I thought AMLO handled the idea of a recall vote quite well. It plays to his strength: that the people are ultimately the arbiters of power and should have the right to recall any government which misrepresents their interests.
AMLO says that they didn’t sign the “Pacto por México” with Peña Nieto because this was when they agreed on increasing taxes and gasoline, and the privatization of PEMEX. We are going to sign an agreement to place honesty above all. Anaya says he made deals with people like Elba Ester Gordillo, the former head of the teacher’s union who is under house arrest.
AMLO talks about reconciliation, justice, and moving forward. Meade says AMLO has dedicated his political career to dividing the country, that he is ambitious. AMLO responds that Meade is lying about his having three apartments, and that the PRI and PAN are really one party: the PRIAN. Anaya says that AMLO was originally a member of the PRI himself.
Zavala has really not shone tonight; she sounds over-caffeinated and marginal to the main discussion. The Bronco as well, sounding absurd at times in his statements, but with a Trump-like use of over-the-top statements.
Meade hasn’t advanced his cause at all tonight; Anaya, who is the youngest, was the most comfortable in this very artificial medium.
Closing statements. Bronco says its time to get rid of all the political parties without pension. Zavala says she’s in favor of freedom and justice, that she is the real option. Anaya says the future of a generation is in play. He is trying to position himself as the only candidate who can defeat AMLO and attract tactical voting. AMLO says there have been three great transformations in Mexico: independence, reform laws and revolution; this will be the fourth. His will be a government that will no longer be at the service of a rapacious minority. Meade says that he believes in a prosperous Mexico that is inclusive and moves forward.

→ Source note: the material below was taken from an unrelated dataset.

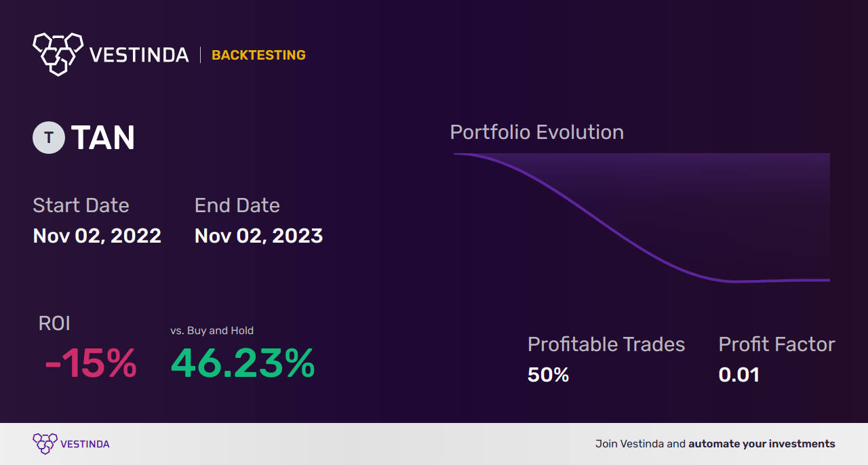
Task: Click the VESTINDA footer wordmark
Action: [85, 444]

And with that, the debate ends. We’ll be going live on our Facebook page in a few minutes for a bilingual recap. Join us there!
AMLO did okay in his final statement. However, his assertion that his will be a government representing the poor and the rich and against the small minority of corruptos was disappointing. Granted, this has been an ongoing theme and likely appealing to many, but the idea that you can solve Mexico’s problems without a frontal assault on class inequality seems naive.